By May 2011, Custom Universe was the sole collegiate Patagonia bookstore vendor, and the largest Patagonia vendor in North America.

With business booming, Custom Universe opened a 15,000-square-foot production facility in Everett, Mass. in June 2010. All of the customization, from screen printing to embroidery, happens right there. And if this weren’t enough, a month later, Gary Guyton, starting linebacker for the New England Patriots, signed a two-year endorsement contract to wear Custom Universe products.

Guyton is featured on the company website, where shoppers can order pretty much any personalized product they can think of.

“Jonathan Bartus, a good friend and computer software engineer, developed the program. It allows people to create and upload their own designs, or choose from a gallery, and order the products right on our site,” Mugford said. “It’s very user-friendly.”
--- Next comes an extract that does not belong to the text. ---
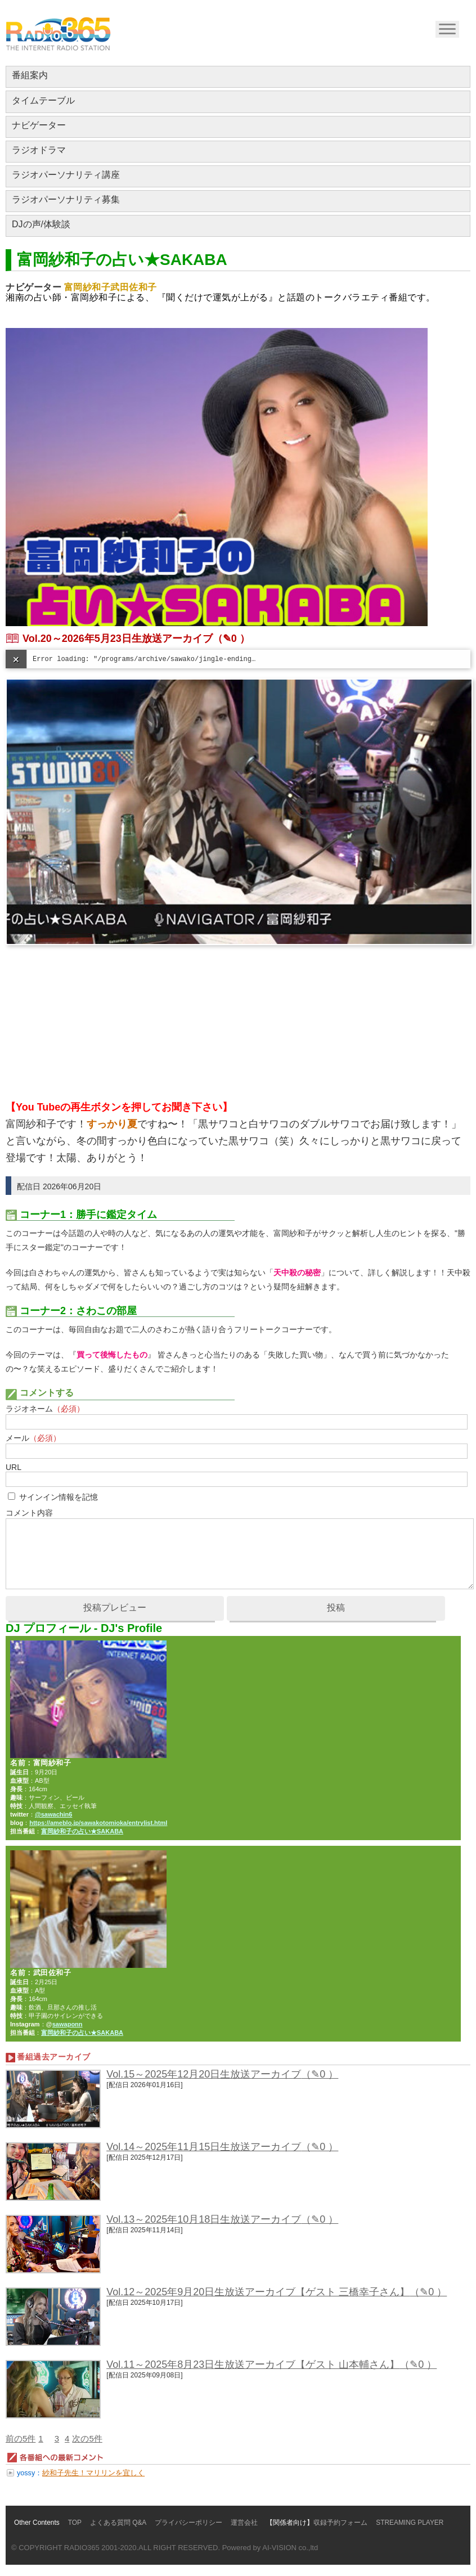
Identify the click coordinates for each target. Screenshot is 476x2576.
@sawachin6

A model shows off a Custom Universe Patagonia jacket made for the Union College bookstore. (Photo by Michael Indresano)

From left, Rob Noe, Sean Stellato (Gary’s agent), New England Patriot’s linebacker Gary Guyton, and Pete Mugford ’11. (Photo by Michael Indresano)

Building this sophisticated website, while securing a celebrity endorsement, managing six employees and captaining the Union baseball team, hasn’t been easy, however.

Support made it possible

“In the beginning, with Rackemtees, it was hard to manage school, baseball and the site,” Mugford said. “By the time my junior year started and Custom Universe was a legal company, it was even more difficult. Instead of spending three hours a day working on the company, I was spending six.” “And now, in my senior year,” he added, “I work from my room close to 45 hours a week. My life is consumed by it.”
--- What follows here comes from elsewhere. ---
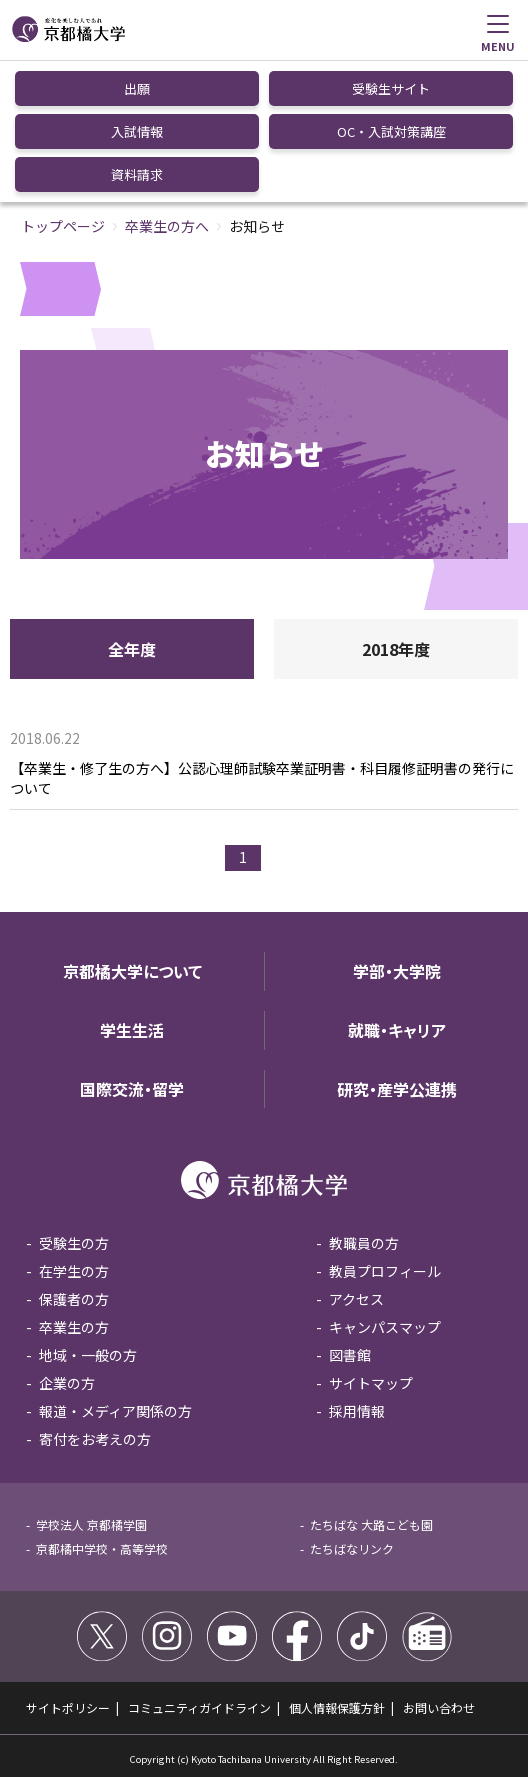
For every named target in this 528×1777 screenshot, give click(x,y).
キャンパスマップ (385, 1327)
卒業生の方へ (167, 226)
Anderson and Barstow can relate.

“The learning curve has been insanely steep,” Anderson said. “At the start, we had no idea how to make shoes, work with a designer, find factories, or deal with any of the laws and legalities regulating companies and contracts. Everything posed a challenge.”

Fortunately, all three have very supportive families. Relatives and friends have backed them financially and offered their professional expertise free of charge, though Mugford has also taken on significant outside loans to run his operations. Barstow and Anderson will have to do the same once their shoes are in production, unless they decide to try to find independent investors.

Union has also done its part to help.

“During all of this, we’ve been relying on Union alumni for Footwear 101,” Anderson said. “Professor Hal Fried introduced us to James Mann ’86, a senior vice president for a large footwear company in Hong Kong. Jim’s been our liaison in China; he represents us well and has a ton of experience he willingly shares.”

“Les Trachtman ’77 has also given lots of advice about forming contracts, agreements with designers and raising money,” Barstow added. “We’ve been overly impressed with these alumni, who go out of their way to help. It’s pretty remarkable.”

Trachtman, and Fried especially, have also been there for Mugford.

“The independent study Christian Nebergall ’11 and I did with Hal was a great educational experience that structured our business model and helped develop interaction skills with clients,” said Mugford, an economics student. “It was awesome to do academics that were applicable to my business. It took a real burden off my shoulders.”

Anderson and Barstow whole-heartedly agree.

“What’s really been important for me is my senior thesis,” Barstow said. “I’m developing a system to map pressure distribution between the foot and shoe, so I’m gaining lots of critical knowledge about the fit of shoes.”

“My senior thesis with Hal is equally applicable,” Anderson added. “I’m taking the challenges we face with Forsake, researching them, devising solutions and implementing those solutions during day-to-day business. It’s very much applied.”

And therein lays the beauty and power of Union in the early careers of these entrepreneurs. Without its alumni and professors, Mugford, Barstow and Anderson doubt they’d be as far along as they are now.

“I credit the College with a lot,” Mugford said.

“If Hal’s support hadn’t been so continuous, if Donna Davenport hadn’t given me that opportunity in the bookstore, this might not have happened.”